The torrential rain washed the grime of Queens from the black Maybach as it sped back toward the glittering skyline of Manhattan. Inside the quiet, leather-scented cabin, VivianShen held a grease-stained leather ledger in her lap. It was the physical proof Arthur Briggs had hidden beneath the floorboards—the original, unaltered maintenance logs of Flight 001, complete with Seraphina Frost's forged authorization signature.
"We have the weapon," Julian Vane murmured, watching the city lights reflect in Vivian's cold grey eyes. He poured her a glass of sparkling water. "With this, and the encrypted audio confession, Seraphina is completely trapped."
Vivian traced the edge of the ledger, her black Valentino leather trench coat rustling softly with the movement. "We do not use it yet, Julian. A quick execution is a mercy she does not deserve. I want her to feel the walls closing in. I want her to look at Alaric and see her own ruin reflected in his eyes."
Julian smiled, a dark, protective shadow in the luxurious car. "And what of Alaric? Vance secured your wine glass from the restaurant today. They are sequencing the DNA right now."
"Let them run it," Vivian replied smoothly, crossing her legs, the sheer, flawless perfection of her Wolford hosiery catching the dim cabin light. "Science is absolute, Julian. But digital data is malleable. And Alaric is about to learn that my son is the architect of his new reality."
Miles away, in the Sterling penthouse, the heavy silence was suffocating. The antique grandfather clock in the cavernous foyer chimed midnight. Alaric Sterling stood by the floor-to-ceiling window, staring out at the violent storm. He had not slept, eaten, or spoken in hours. He was a man suspended over a terrifying abyss, waiting for a single piece of paper to either pull him back to solid ground or cut the rope entirely.
The heavy oak doors opened behind him. Vance stepped in, his dark suit soaked from the rain, carrying a sealed manila envelope.
"The results, Mr. Sterling," Vance said, his voice dropping to a cautious, professional whisper. "Straight from the private lab. I oversaw the sequencing myself."

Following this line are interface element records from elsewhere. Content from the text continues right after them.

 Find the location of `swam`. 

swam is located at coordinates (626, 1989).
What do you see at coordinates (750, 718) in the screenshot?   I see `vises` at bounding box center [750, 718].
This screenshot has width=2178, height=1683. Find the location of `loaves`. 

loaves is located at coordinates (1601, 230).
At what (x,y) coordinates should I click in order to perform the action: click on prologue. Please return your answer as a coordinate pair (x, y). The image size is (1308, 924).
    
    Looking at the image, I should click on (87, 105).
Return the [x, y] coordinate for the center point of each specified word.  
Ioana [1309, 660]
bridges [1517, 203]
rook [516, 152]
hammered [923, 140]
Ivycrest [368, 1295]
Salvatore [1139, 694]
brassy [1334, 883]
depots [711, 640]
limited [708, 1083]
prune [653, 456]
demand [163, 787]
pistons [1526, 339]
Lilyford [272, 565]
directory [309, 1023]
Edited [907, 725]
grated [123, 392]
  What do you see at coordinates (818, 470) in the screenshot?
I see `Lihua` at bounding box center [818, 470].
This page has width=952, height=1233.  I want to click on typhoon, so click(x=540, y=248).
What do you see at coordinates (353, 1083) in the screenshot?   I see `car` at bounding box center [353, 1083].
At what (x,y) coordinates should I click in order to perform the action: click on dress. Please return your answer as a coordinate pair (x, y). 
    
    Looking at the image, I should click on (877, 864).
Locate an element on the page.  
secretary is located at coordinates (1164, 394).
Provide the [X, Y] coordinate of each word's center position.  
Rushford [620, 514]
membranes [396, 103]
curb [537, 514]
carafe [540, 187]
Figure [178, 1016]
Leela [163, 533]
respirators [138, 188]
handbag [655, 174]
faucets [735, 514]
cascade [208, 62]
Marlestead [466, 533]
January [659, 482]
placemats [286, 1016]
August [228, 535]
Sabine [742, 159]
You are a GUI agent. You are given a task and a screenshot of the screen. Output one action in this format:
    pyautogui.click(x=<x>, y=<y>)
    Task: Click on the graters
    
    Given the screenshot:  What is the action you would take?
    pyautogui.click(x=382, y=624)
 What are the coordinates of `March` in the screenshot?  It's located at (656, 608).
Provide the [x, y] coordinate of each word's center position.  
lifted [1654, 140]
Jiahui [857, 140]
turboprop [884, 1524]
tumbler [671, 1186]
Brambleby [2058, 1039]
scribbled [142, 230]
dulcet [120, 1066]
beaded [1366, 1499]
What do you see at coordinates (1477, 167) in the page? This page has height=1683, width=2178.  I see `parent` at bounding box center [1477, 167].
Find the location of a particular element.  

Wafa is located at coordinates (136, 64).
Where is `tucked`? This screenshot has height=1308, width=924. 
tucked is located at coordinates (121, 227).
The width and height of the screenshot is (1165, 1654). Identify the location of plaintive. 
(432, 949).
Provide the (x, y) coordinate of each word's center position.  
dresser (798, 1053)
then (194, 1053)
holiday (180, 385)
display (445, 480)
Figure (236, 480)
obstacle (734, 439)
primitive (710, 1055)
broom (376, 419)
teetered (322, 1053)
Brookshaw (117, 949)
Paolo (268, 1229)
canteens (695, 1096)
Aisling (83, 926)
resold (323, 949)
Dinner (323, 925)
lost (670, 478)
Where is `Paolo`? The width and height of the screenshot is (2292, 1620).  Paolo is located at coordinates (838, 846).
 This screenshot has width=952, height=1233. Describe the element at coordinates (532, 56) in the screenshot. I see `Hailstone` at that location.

Alaric snatched the envelope from Vance's hands. His fingers, usually so steady when signing billion-dollar acquisitions, trembled violently as he ripped the thick paper. He pulled out the crisp, white laboratory report. His eyes darted straight to the bottom line, searching for the validation his shattered soul desperately craved.
Probability of Match to Subject 'Evangeline Thorne': 0.00%.
The breath left Alaric's lungs in a sharp, agonizing hiss. He stared at the bold, black zeroes. It was impossible. He read it again, his mind frantically trying to process the data.
"The DNA on the glass belongs to VivianShen," Vance explained quietly, watching the King of Aviation pale. "We cross-referenced it with Evangeline's medical records from the Sterling Archives. They share zero genetic markers. Sir... she is not your wife. Evangeline is truly gone."
"No," Alaric whispered. The word sounded torn, bleeding from his throat. "No, the eyes, the voice, the scent... she knew about the crash. She looked at Seraphina with pure hatred."
"Coincidence, sir, or corporate espionage. Julian Vane could have trained her to mimic Evangeline to destabilize you. But the science does not lie."
Alaric crushed the paper in his fist. His chest heaved as a terrifying cognitive dissonance ripped him apart. His logical brain—the brain that had built a global empire—told him Vance was right. The DNA was definitive. But his primal instincts, the feral, territorial beast tearing at his ribcage, roared that the paper was a lie. He had felt her skin. He had smelled the lavender and sea salt.
She died screaming in the dark, her voice echoed in his mind, venomous and cruel.
With a sudden, explosive roar of pure agony, Alaric swept his arm across the massive mahogany desk. The crystal whiskey decanter, the heavy monitors, and the files crashed violently to the floor, shattering into a thousand jagged pieces. Vance stepped back, alarmed, as Alaric dropped to his knees amidst the ruin.
Alaric stared at the broken glass, his reflection splintered into fragments. He pulled the frayed navy silk scarf from his pocket, pressing it against his face, inhaling the scent of the woman who supposedly did not exist.
"You are playing God, Eva," Alaric choked out to the empty room, tears finally breaking past his iron control, falling onto the dark silk. "You changed your blood. You erased your data. But you are mine. And I will burn this entire world down to drag you back into the light."
The science told him she was dead. But the madness in Alaric Sterling's heart had just been truly unleashed.